Data Analysis and Interpretation by Wesleyan University
- COURSE 1: Data Management and Visualization
- COURSE 2: Data Analysis Tools
- COURSE 3: Regression Modeling in Practice
- COURSE 4: Machine Learning for Data Analysis
- COURSE 5: Data Analysis and Interpretation Capstone
COURSE 1: Data Management and Visualization
COURSE 2: Data Analysis Tools
Central Limit Theorem
As long as adequately large samples and an adequately large number of samples are used from a population, the distribution of the statistics will be normally distributed.
Hypothesis Testing
Definition: Assessing the evidence provided by the data, in favor of or against each hypothesis about the population.
Methods:
- ANOVA - Analysis of Variance
- X2 - Chi-Square of Independence
- Specify the null(\(h_0\)), and the alternate (\(h_a\)) hypothesis
- Choose a sample
- Assess the evidence
- Draw conclusions
p value
Often noted as α, will be compared with “significance level of a test”, usually taken for 0.05. If p-value < α (0.05), the data provides significant evidence against the null hypothesis (\(H_0\)), so we reject the null hypothesis and accept the alternate hypothesis (\(H_a\)).
p value is also known as “Type One Error Rate”, means the number of times out of 100 we would be wrong if we reject the null hypothesis.

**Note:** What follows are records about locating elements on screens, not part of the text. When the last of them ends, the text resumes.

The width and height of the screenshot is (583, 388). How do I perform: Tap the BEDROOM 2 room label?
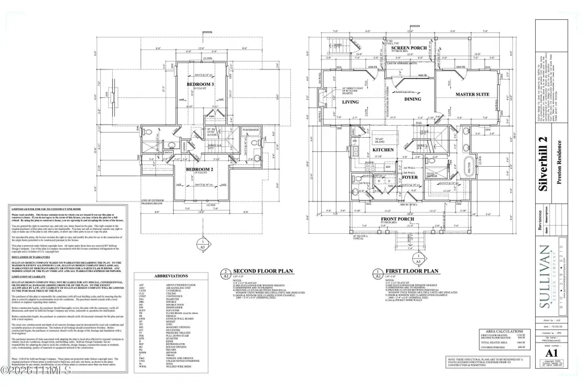(x=200, y=169)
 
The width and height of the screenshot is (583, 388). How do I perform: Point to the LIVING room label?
(x=350, y=102)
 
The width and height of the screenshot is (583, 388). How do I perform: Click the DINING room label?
(x=412, y=99)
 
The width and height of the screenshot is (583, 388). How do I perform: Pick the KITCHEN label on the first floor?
(x=383, y=149)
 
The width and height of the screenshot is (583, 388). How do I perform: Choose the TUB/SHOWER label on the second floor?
(x=251, y=129)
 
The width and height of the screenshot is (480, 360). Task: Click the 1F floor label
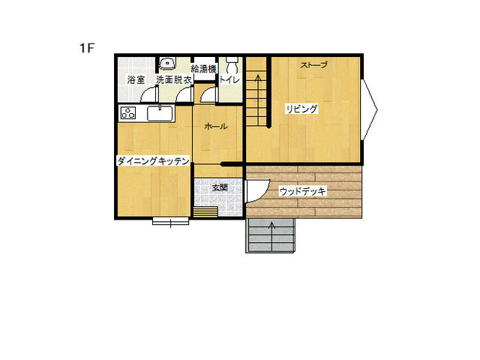[x=87, y=48]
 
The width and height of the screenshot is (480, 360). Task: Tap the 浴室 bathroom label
[x=136, y=80]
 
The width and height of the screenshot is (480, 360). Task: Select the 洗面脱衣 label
[x=174, y=80]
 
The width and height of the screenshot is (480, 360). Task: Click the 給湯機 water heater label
[x=203, y=68]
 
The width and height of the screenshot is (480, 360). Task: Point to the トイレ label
[x=230, y=80]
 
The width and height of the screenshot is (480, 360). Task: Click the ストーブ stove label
[x=314, y=65]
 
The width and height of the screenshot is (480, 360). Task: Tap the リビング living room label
[x=302, y=109]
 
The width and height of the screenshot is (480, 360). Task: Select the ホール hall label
[x=216, y=126]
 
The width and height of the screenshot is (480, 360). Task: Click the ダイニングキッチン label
[x=153, y=160]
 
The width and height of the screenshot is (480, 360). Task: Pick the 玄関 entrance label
[x=220, y=188]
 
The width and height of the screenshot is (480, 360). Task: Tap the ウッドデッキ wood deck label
[x=302, y=192]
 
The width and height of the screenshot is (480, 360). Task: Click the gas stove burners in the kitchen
[x=128, y=113]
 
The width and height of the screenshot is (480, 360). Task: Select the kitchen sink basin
[x=160, y=113]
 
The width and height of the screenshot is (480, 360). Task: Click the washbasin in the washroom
[x=167, y=63]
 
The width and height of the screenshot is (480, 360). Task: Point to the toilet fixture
[x=232, y=64]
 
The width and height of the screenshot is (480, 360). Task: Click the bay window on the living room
[x=369, y=110]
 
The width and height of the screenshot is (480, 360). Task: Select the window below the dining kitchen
[x=171, y=221]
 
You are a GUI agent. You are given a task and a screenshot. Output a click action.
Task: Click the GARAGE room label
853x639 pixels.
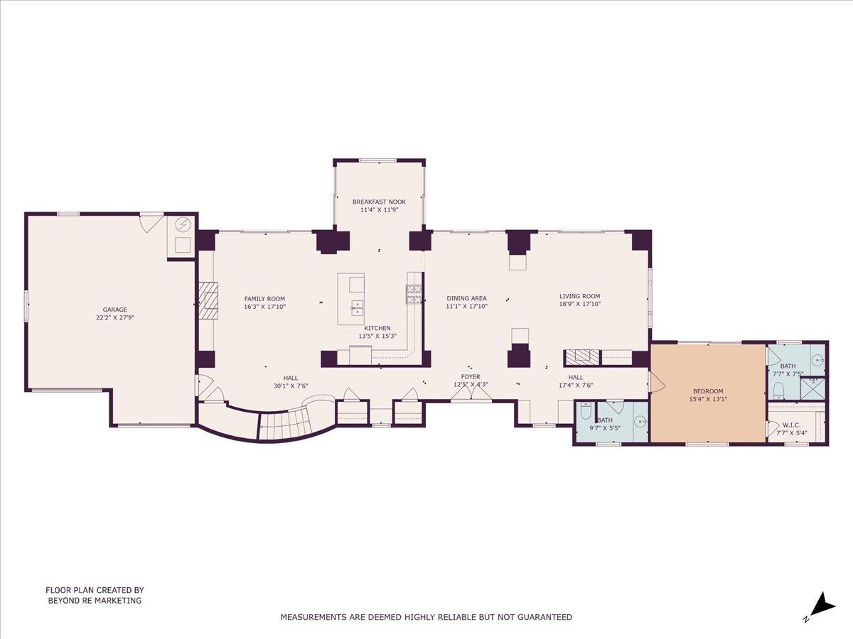point(114,310)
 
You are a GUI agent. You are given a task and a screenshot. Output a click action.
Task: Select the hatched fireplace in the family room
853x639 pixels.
point(208,302)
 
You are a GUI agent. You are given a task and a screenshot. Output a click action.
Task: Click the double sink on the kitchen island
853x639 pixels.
point(356,307)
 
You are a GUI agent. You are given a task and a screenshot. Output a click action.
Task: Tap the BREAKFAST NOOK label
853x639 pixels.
point(379,202)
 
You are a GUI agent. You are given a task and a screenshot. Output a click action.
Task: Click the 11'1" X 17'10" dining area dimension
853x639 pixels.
point(466,307)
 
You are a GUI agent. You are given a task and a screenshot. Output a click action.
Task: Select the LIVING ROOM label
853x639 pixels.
point(579,296)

Bivariate Statistical tools
- ANOVA - Analysis of Variance
- X2 - Chi-Square of Independence
- r - Correlation Coefficient
How to choose a statistical test?
- C->Q: if you have categorical explanatory and quantitative response, choose ANOVA
- C->C: if you have categorical explanatory and response, choose X2
- Q->Q: if you have quantitative explanatory and response, choose Pearson Correlation
- Q->C: if you have categorical explanatory and quantitative response, you need to categorize your explanatory variable with only two levels then use the Chi-Square of Independence as your inferential test.